Data listing:
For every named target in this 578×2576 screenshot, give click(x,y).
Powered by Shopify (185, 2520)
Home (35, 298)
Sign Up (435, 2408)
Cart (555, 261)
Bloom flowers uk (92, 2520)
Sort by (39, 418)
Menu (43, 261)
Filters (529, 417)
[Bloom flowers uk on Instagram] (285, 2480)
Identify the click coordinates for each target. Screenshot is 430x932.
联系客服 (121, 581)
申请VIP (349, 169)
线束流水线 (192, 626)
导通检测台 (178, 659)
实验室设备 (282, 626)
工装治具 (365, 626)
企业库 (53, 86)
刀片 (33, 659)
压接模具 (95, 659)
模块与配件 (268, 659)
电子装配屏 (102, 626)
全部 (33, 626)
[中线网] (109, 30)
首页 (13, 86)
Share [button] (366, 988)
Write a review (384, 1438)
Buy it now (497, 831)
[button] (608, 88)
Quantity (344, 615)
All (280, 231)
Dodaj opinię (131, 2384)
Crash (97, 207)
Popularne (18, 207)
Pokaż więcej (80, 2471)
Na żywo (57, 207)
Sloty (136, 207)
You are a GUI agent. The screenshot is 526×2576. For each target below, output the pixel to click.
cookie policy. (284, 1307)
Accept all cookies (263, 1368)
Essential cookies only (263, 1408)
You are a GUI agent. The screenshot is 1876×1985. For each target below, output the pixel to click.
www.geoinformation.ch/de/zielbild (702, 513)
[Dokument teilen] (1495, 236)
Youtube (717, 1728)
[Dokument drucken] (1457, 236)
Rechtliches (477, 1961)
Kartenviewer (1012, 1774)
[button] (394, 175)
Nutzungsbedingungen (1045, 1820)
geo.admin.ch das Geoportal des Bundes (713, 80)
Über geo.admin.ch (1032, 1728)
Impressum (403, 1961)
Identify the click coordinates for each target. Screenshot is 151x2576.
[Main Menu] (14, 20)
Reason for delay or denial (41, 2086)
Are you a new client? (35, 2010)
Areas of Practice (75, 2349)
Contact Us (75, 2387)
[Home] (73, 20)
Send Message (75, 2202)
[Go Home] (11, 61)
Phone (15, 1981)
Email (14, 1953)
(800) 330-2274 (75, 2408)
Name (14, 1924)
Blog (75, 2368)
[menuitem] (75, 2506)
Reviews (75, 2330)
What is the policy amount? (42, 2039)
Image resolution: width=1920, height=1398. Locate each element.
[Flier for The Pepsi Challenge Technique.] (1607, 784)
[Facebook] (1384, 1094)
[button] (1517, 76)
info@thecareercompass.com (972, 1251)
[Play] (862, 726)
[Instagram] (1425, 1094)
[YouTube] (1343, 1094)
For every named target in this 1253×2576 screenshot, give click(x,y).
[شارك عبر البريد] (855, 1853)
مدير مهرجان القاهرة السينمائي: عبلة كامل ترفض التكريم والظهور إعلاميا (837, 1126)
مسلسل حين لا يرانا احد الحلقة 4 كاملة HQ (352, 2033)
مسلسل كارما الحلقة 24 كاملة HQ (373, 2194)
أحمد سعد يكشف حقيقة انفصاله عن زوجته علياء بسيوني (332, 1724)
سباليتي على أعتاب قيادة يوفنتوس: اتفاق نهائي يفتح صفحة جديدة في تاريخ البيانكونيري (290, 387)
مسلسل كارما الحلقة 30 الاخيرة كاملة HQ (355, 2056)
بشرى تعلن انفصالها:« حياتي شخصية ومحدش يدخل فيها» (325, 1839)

Instructions to follow: An exact copy of all the records above is the required answer.

Result of the task:
For every named target in this 578×2576 screenshot, give click(x,y).
Powered by Shopify (185, 2520)
Home (35, 298)
Sign Up (435, 2408)
Cart (555, 261)
Bloom flowers uk (92, 2520)
Sort by (39, 418)
Menu (43, 261)
Filters (529, 417)
[Bloom flowers uk on Instagram] (285, 2480)
Identify the click coordinates for each target. Screenshot is 430x932.
联系客服 (121, 581)
申请VIP (349, 169)
线束流水线 (192, 626)
导通检测台 (178, 659)
实验室设备 (282, 626)
工装治具 (365, 626)
企业库 (53, 86)
刀片 (33, 659)
压接模具 (95, 659)
模块与配件 (268, 659)
电子装配屏 (102, 626)
全部 (33, 626)
[中线网] (109, 30)
首页 (13, 86)
Share [button] (366, 988)
Write a review (384, 1438)
Buy it now (497, 831)
[button] (608, 88)
Quantity (344, 615)
All (280, 231)
Dodaj opinię (131, 2384)
Crash (97, 207)
Popularne (18, 207)
Pokaż więcej (80, 2471)
Na żywo (57, 207)
Sloty (136, 207)
You are a GUI agent. The screenshot is 526×2576. For each target below, output the pixel to click.
cookie policy. (284, 1307)
Accept all cookies (263, 1368)
Essential cookies only (263, 1408)
You are a GUI agent. The screenshot is 1876×1985. For each target below, output the pixel to click.
www.geoinformation.ch/de/zielbild (702, 513)
[Dokument teilen] (1495, 236)
Youtube (717, 1728)
[Dokument drucken] (1457, 236)
Rechtliches (477, 1961)
Kartenviewer (1012, 1774)
[button] (394, 175)
Nutzungsbedingungen (1045, 1820)
geo.admin.ch das Geoportal des Bundes (713, 80)
Über geo.admin.ch (1032, 1728)
Impressum (403, 1961)
Identify the click coordinates for each target. Screenshot is 151x2576.
[Main Menu] (14, 20)
Reason for delay or denial (41, 2086)
Are you a new client? (35, 2010)
Areas of Practice (75, 2349)
Contact Us (75, 2387)
[Home] (73, 20)
Send Message (75, 2202)
[Go Home] (11, 61)
Phone (15, 1981)
Email (14, 1953)
(800) 330-2274 (75, 2408)
Name (14, 1924)
Blog (75, 2368)
[menuitem] (75, 2506)
Reviews (75, 2330)
What is the policy amount? (42, 2039)
Image resolution: width=1920, height=1398. Locate each element.
[Flier for The Pepsi Challenge Technique.] (1607, 784)
[Facebook] (1384, 1094)
[button] (1517, 76)
info@thecareercompass.com (972, 1251)
[Play] (862, 726)
[Instagram] (1425, 1094)
[YouTube] (1343, 1094)
For every named target in this 1253×2576 screenshot, give click(x,y).
[شارك عبر البريد] (855, 1853)
مدير مهرجان القاهرة السينمائي: عبلة كامل ترفض التكريم والظهور إعلاميا (837, 1126)
مسلسل حين لا يرانا احد الحلقة 4 كاملة HQ (352, 2033)
مسلسل كارما الحلقة 24 كاملة HQ (373, 2194)
أحمد سعد يكشف حقيقة انفصاله عن زوجته علياء بسيوني (332, 1724)
سباليتي على أعتاب قيادة يوفنتوس: اتفاق نهائي يفتح صفحة جديدة في تاريخ البيانكونيري (290, 387)
مسلسل كارما الحلقة 30 الاخيرة كاملة HQ (355, 2056)
بشرى تعلن انفصالها:« حياتي شخصية ومحدش يدخل فيها» (325, 1839)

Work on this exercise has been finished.